| Work instruction |
Show every line of the data where the word "computer" can be found.

| Material for the task |
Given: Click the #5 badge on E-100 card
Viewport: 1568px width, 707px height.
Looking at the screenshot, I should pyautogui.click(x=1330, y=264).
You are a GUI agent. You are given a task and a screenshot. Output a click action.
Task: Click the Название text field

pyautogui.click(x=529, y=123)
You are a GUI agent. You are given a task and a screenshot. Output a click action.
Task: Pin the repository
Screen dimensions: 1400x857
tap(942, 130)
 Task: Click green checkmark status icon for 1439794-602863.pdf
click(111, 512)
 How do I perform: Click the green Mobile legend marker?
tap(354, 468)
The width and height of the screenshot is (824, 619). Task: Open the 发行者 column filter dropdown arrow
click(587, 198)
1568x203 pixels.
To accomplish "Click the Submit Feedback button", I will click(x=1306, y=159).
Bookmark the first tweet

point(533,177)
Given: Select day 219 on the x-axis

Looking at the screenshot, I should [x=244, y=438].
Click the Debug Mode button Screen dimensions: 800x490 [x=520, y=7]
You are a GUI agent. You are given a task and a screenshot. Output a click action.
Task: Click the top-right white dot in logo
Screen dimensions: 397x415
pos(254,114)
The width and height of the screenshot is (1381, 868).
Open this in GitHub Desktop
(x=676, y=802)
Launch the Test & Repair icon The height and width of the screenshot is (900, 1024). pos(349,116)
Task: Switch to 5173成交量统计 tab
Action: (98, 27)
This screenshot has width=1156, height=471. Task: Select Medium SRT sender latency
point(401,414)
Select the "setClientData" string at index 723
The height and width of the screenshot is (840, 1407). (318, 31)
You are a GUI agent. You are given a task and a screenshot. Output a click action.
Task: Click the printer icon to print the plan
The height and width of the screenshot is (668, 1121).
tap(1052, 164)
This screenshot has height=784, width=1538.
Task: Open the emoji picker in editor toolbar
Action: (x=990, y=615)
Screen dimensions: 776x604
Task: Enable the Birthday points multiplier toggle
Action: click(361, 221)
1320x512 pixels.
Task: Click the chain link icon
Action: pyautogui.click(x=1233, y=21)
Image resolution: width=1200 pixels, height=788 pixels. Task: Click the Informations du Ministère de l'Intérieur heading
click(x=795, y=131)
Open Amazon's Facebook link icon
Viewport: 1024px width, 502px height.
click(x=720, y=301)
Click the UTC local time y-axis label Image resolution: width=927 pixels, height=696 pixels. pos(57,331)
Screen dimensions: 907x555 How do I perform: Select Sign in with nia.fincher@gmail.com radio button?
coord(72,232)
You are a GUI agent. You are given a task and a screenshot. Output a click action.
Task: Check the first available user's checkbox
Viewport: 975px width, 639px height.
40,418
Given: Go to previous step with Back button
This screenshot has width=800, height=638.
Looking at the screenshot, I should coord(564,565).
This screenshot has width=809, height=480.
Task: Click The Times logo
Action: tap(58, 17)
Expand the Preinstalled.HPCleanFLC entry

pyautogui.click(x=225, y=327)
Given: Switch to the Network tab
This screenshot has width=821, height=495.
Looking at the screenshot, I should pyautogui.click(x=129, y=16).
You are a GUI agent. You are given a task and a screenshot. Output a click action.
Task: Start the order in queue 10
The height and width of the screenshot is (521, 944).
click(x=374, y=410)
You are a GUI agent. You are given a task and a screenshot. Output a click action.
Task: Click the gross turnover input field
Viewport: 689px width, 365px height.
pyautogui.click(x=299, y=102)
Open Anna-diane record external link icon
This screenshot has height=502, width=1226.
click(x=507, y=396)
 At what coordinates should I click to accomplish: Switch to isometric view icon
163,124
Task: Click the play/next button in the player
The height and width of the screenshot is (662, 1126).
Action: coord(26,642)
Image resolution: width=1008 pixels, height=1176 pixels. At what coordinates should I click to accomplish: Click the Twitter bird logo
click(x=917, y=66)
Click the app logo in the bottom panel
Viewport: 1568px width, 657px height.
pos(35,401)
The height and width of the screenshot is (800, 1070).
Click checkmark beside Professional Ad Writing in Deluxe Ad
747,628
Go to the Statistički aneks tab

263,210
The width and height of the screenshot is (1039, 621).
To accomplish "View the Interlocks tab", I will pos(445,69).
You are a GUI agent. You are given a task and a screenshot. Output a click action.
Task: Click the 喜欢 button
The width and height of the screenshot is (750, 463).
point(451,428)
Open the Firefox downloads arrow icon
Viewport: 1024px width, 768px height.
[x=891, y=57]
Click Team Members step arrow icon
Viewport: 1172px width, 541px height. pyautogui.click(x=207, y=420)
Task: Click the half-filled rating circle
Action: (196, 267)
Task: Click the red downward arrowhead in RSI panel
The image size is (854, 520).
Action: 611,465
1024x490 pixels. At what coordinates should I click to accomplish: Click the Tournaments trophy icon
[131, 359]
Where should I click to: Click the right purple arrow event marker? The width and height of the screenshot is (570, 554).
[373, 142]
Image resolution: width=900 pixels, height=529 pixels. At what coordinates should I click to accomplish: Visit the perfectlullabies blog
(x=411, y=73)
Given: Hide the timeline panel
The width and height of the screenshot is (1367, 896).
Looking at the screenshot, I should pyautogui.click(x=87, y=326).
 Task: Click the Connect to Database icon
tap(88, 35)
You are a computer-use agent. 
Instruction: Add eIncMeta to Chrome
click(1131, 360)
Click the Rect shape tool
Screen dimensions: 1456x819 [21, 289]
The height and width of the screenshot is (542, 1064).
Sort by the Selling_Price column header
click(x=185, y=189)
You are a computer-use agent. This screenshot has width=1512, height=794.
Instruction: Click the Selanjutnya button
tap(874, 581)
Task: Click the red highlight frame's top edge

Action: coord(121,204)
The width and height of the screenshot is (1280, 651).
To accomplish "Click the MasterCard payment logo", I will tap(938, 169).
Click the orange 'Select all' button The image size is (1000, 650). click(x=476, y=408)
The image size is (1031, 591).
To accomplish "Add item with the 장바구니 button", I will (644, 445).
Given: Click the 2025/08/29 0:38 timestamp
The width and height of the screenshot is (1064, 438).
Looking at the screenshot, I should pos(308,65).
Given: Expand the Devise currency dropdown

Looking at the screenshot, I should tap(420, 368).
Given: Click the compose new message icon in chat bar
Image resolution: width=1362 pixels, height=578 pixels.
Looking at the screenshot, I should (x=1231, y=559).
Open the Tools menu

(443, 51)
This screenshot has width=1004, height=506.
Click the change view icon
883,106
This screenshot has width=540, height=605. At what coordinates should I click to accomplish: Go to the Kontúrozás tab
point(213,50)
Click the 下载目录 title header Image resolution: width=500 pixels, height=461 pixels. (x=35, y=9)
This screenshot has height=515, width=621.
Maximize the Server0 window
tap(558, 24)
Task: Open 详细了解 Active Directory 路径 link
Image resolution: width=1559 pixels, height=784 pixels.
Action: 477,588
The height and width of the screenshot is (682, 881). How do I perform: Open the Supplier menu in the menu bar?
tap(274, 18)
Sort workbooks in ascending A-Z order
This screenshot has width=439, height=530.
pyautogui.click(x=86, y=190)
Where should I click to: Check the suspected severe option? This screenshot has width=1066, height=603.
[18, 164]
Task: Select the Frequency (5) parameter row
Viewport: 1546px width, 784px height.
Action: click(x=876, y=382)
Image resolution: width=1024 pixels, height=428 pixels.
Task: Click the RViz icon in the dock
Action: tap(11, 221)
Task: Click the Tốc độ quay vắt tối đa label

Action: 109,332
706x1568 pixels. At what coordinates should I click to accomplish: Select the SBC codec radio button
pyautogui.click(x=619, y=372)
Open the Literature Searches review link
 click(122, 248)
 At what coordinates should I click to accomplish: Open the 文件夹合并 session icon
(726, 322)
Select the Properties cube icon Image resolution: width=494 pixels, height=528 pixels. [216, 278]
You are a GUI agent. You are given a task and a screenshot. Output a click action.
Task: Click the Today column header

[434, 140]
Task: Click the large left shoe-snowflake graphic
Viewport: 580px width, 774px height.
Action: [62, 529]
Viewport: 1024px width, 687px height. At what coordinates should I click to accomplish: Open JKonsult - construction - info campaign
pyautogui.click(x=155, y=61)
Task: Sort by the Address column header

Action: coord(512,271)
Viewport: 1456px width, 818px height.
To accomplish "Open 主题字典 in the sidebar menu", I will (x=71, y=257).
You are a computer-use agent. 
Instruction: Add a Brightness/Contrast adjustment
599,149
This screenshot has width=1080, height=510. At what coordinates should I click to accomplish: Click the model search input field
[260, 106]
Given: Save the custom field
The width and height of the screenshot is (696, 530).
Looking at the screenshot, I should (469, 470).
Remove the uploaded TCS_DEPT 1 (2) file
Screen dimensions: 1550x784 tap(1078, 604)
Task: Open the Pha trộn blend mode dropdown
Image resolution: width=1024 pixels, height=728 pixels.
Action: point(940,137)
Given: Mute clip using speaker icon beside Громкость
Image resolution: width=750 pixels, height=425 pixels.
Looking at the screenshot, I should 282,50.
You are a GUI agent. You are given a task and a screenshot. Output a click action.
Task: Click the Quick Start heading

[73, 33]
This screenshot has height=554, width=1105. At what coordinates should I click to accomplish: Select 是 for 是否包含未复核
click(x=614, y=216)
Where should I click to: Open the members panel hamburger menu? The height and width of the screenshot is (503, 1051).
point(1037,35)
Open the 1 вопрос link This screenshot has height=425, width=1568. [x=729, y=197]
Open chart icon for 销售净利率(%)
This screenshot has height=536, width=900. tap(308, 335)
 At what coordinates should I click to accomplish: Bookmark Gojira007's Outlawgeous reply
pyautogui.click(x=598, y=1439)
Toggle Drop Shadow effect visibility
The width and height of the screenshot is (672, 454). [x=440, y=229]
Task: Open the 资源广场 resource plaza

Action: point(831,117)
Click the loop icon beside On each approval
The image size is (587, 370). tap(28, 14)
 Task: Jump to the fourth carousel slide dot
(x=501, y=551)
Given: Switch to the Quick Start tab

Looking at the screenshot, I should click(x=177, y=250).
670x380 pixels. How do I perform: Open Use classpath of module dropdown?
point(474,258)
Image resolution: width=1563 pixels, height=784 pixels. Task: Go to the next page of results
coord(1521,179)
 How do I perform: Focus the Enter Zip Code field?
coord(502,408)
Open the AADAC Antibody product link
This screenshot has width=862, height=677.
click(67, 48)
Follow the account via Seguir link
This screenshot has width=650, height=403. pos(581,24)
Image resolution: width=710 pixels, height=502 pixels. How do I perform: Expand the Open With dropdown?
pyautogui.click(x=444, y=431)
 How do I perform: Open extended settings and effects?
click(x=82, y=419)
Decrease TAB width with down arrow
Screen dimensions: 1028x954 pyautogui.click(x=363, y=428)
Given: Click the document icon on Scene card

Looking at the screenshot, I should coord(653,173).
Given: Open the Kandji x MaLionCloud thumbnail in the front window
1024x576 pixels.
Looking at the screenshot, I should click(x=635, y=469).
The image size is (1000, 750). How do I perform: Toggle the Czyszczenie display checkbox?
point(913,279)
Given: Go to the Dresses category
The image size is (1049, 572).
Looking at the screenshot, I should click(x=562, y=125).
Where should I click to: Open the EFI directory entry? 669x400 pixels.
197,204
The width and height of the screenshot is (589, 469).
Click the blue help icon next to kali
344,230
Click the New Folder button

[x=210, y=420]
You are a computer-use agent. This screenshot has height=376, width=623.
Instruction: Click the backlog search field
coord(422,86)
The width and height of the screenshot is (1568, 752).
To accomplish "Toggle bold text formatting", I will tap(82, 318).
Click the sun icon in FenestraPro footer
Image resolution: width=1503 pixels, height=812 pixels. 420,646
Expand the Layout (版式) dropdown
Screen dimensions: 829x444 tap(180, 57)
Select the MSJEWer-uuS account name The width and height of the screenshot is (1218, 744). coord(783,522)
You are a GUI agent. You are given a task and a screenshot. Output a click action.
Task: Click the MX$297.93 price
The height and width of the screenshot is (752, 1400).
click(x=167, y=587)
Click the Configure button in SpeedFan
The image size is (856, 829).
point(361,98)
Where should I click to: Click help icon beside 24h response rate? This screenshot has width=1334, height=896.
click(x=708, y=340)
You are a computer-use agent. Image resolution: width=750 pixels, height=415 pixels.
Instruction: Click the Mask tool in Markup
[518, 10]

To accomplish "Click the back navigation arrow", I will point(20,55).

| Exercise answer |
You are a computer-use agent. 
You are a computer-use agent. This screenshot has width=1512, height=794.
You are a computer-use agent. 
You are a computer-use agent. This screenshot has height=376, width=623.
You are a computer-use agent. Image resolution: width=750 pixels, height=415 pixels.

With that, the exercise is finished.